The Philippines said Friday it was aiming to lift more than 10 million people out of poverty in less than two years, and make an enduring impact on lessening one of Asia’s worst rich-poor divides.
The government has set a target of cutting the number of people living in poverty to 16.6 percent by the end of 2015, down from 27.9 percent last year, Socio-Economic Planning Secretary Arsenio Balisacan said.
“It’s a big challenge. We just don’t have the luxury of time and the luxury of resources to waste,” Balisacan told reporters.
The ambitious goal is set ahead of when Aquino is required to stand down in in mid-2016 after a six-year term.

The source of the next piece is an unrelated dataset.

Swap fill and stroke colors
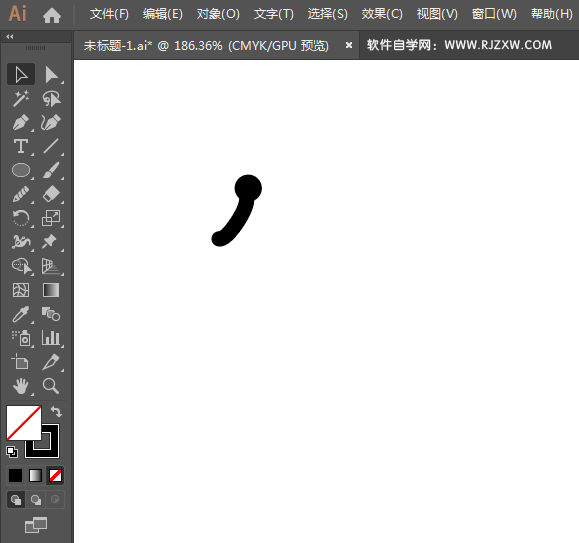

It comes after stunning economic growth, credit rating upgrades and record stock market highs in the first half of Aquino’s term failed to make a dent on crushing poverty.
Even though the Philippines had the fastest growth rate in Asia of 7.8 percent in the first quarter of this year, the unemployment rate rose to a three-year-high of 7.5 percent in April.
The number of people living in poverty — defined as living on 62 US cents a day or less — had also largely remained the same.
Last year 27.9 percent of the country was classified as living in poverty compared to 28.8 and 28.6 percent in 2006 and 2009 respectively.
That means more than 25 million currently live in poverty.
The Philippines has long had one of the biggest rich-poor divides in Asia, with a remarkably small number of families dominating politics and business.
While the Aquino administration has always aimed to create more inclusive growth, Balisacan said the government was “recalibrating” after the recent economic performance failed to make a big impact on poverty.
“We are learning the lesson of the last three years,” he said.
The economy remains largely reliant on services and consumption, fuelled by the huge remittances of almost 10 million Filipinos working overseas.
Balisacan said that, as part of the remodelling efforts, the government would sharply increase spending on infrastructure to create immediate jobs and make areas more attractive for investment.
The government is specifically targeting ports, airports and roads.
Overall spending on infrastructure will rise from the equivalent of 2.5 percent of the Philippines’ economy in 2012 to five percent by 2016, according to Balisacan.
He said the government would also continue to ramp up spending on social services.
One key focus is a “conditional cash-transfer” scheme where the country’s poorest families are given money if various health and education requirements are met, such as keeping children in school.
He said the government was maintaining its forecast of 6.0-7.0 percent economic growth this year, rising to 7.0-8.0 percent in 2015.